According to the reports, Chau paid several local fishermen to take him in proximity to the island despite not being allowed to approach the protected tribe that has always lived cut off from the rest of the world.
It is said that Chau was greeted by a volley of arrows the moment he set foot on the island. Despite the warning, he kept on walking toward the tribesmen until he was shot down.
The tribesmen then tied a rope around the man’s neck and dragged his body away, the fishermen who accepted the bribe to take him to the island said.
While the Indian police have since launched a murder case, there is no way to prosecute any member of the tribe as they are protected by the law. The fishermen connected to the man’s transportation to the island, however, have been arrested.
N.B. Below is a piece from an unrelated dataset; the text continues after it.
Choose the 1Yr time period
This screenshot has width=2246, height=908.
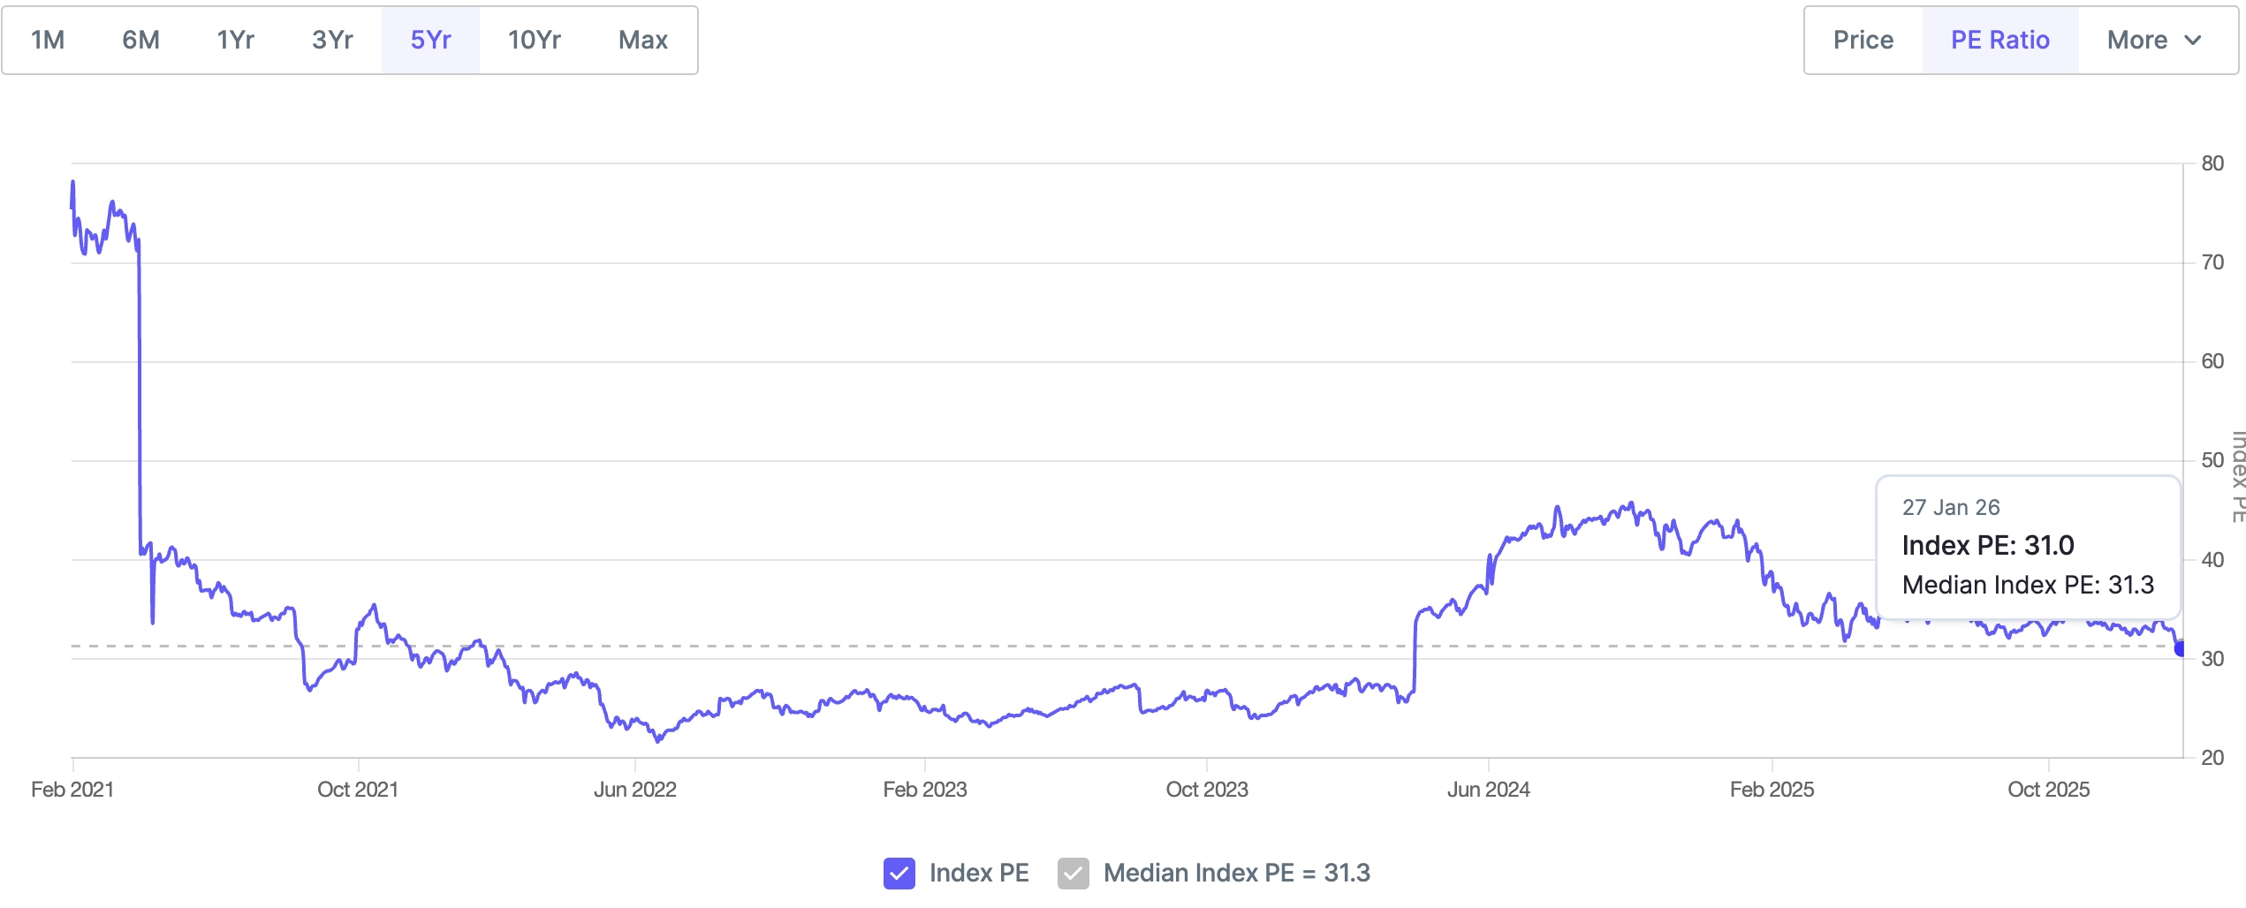tap(236, 40)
A friend of Chau has now spoken out and revealed that the young man was determined to spread Christianity on the remote island despite being aware of the dangers he could face along the way.
“I saw him reading some Christian literature and I’m a Christian and we started talking. He mentioned that he wanted to go to these islands, the islands where he has now died,” Neil MacLeod from Scotland said.
He also suggested that the young man had been planning his trip for at least three years.
“I had heard of these islands and I know how dangerous they are, so I was surprised by that. He recognized the dangers of traveling there, but I think he had a sense of call,” MacLeod added.
“This was something he was working on for three years. He was committed to going there. In his view, he was trying to help these people.
“There are islands that are nearby and he was making relationships and connections to help him get to the islands.”
MacLeod branded the young man as a “magnetic, lovely character” who was always a delight to be around thanks to his friendly aura.